Biggest one-day loss since 2011 for European stocks as Greek crisis deepens

LONDON (Reuters) - Euro zone stocks suffered their biggest one-day fall since 2011 on Monday, with southern European banks in particular getting pummeled after Greece shut its banks and imposed capital controls.

A protester holds a banner in Greek colors in front of the parliament building during an anti-austerity rally in Athens, Greece, June 29, 2015. REUTERS/Yannis Behrakis

Some 30 billion euros ($33.30 billion) in market capitalization was wiped off euro zone banks .SX7E as investors dumped financial stocks, fearing the ripple effects of a potential Greek exit from the euro zone.

The selling did not hit panic levels, however, with European equities still up some 10 percent year-to-date and not far off seven-year highs.

Some investors said they had started to look for buying opportunities in the belief that the European Central Bank would act to fend off any prolonged financial turmoil. Others said they were still betting that a “Grexit” would be avoided.

“The reaction of financial markets today was negative but there is no sense of panic,” said Valentijn van Nieuwenhuijzen, a strategist at NN Investment Partners.

“This signals that investors believe a workable solution can still be found and a Grexit avoided but also that the fundamental and policy environment are strong enough to deal with the current situation in Greece.

The blue-chip Euro STOXX 50 .STOXX50E index closed down 4.2 percent to 3,468.90 points, its worst day in four years.

Benchmark indexes in Portugal and Italy slid 5 percent. European stock-market volatility .V2TX surged to a fresh six-month high. The turmoil saw several German companies rethink plans for stock-market listings.

With the Athens stock exchange closed, U.S-listed Greek assets absorbed much of the blow. One Greek bank’s (NBGr.AT) U.S. shares slumped some 30 percent; a Greece ETF (GREK.K) was down 16 percent.

Greece is a small part of the European economy, but concern was growing on Monday that its problems would spread to peripheral euro economies like Portugal and Spain.

“There are real, genuine concerns about the spread of contagion,” said Chris Parkinson, head of research at Christopher Street Capital.

But, he said, “this doesn’t fundamentally change the risk profiles of euro zone banks for the moment. I would imagine the ECB will step in pretty soon with calming words, which could help.”

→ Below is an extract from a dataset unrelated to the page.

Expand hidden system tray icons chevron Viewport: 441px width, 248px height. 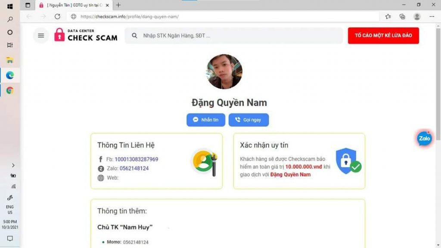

Eight of the 10 worst-performing stocks on the STOXX Europe 600 index were banks. Banco Comercial Portugues (BCP.LS), Italy’s Monte dei Paschi di Siena (BMPS.MI) and Austria’s Raiffeisen Bank (RBIV.VI) fell 7 to 11 percent.

Travel operator TUI (TUIT.L) (TUIGn.DE) closed down 7 percent, weighed down not just by Greece but also an Islamist shooting attack in Tunisia on Friday that killed 39 foreign tourists.

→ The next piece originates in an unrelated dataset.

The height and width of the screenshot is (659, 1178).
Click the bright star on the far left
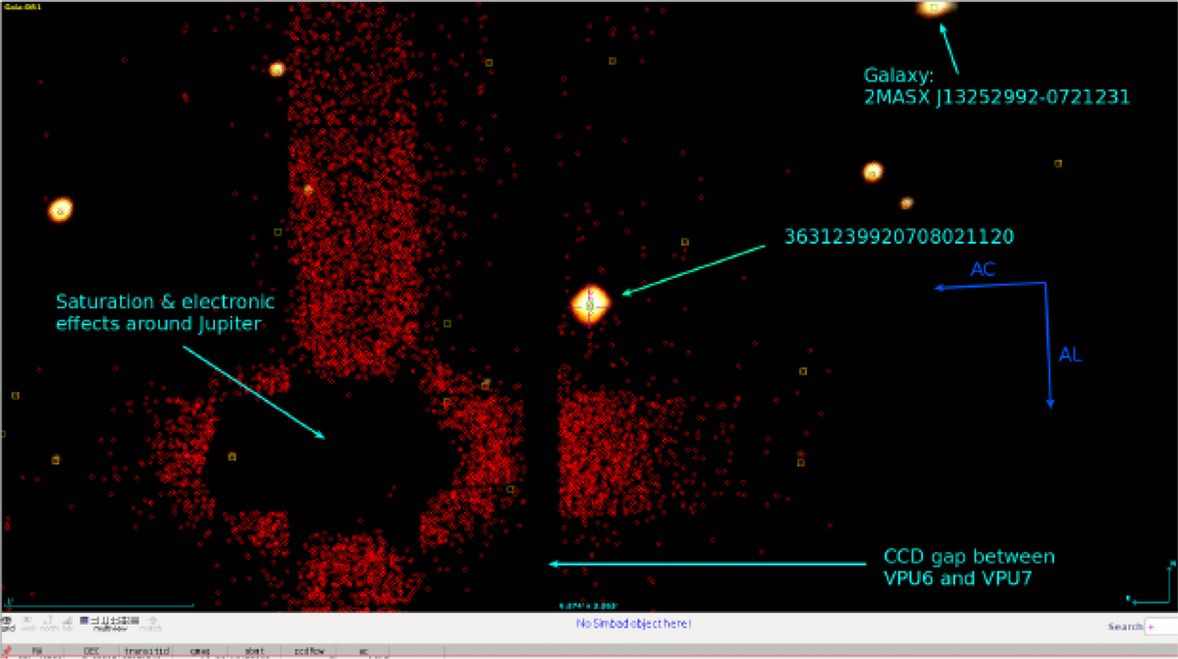coord(60,209)
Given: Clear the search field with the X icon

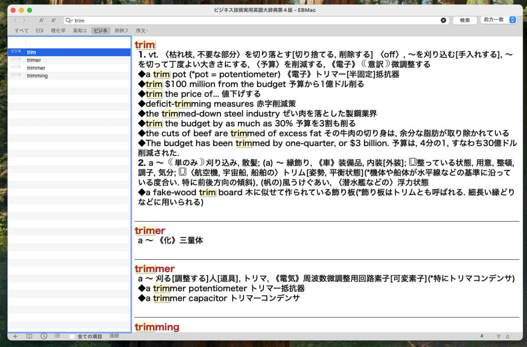Looking at the screenshot, I should (x=443, y=20).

More sanguine investors said the broader improving economic backdrop and support from the ECB offset the Greek turbulence.

“We think that the current crisis — whatever the outcome — will probably not damage the longer-term prospects for European equities,” Barclays strategists wrote in a note to clients.

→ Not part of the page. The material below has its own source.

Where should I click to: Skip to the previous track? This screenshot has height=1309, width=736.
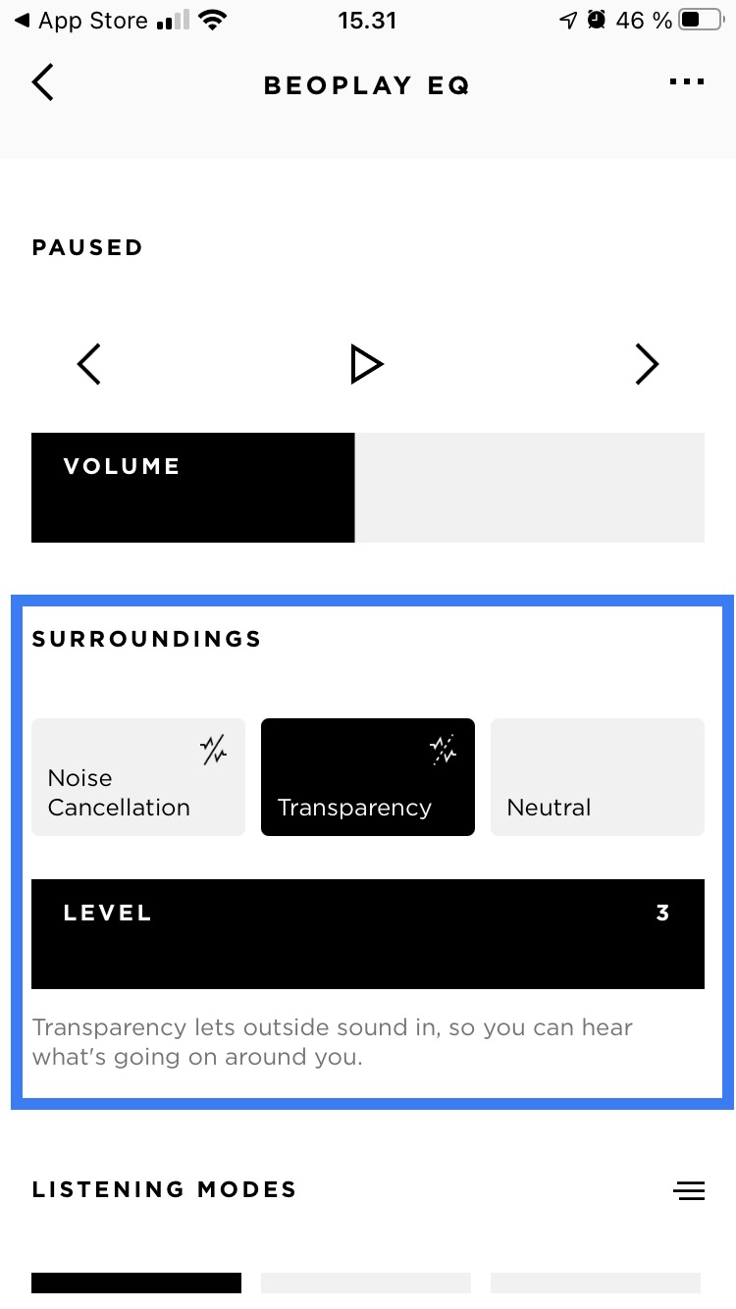(89, 364)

Goldman Sachs wrote in a note that its base case remained that Greece would stay in the euro zone, even as the risks of its departure were rising.

“Investors who were heavily exposed to Greece have cut their exposure hugely ... But a drop of 10 percent for European stocks is entirely possible (in the event of Greece leaving the euro zone),” said Peter Dixon, equity strategist at Commerzbank.

“That’s the price to pay for the markets, which have over the course of the last couple of years really not taken into account these risks.”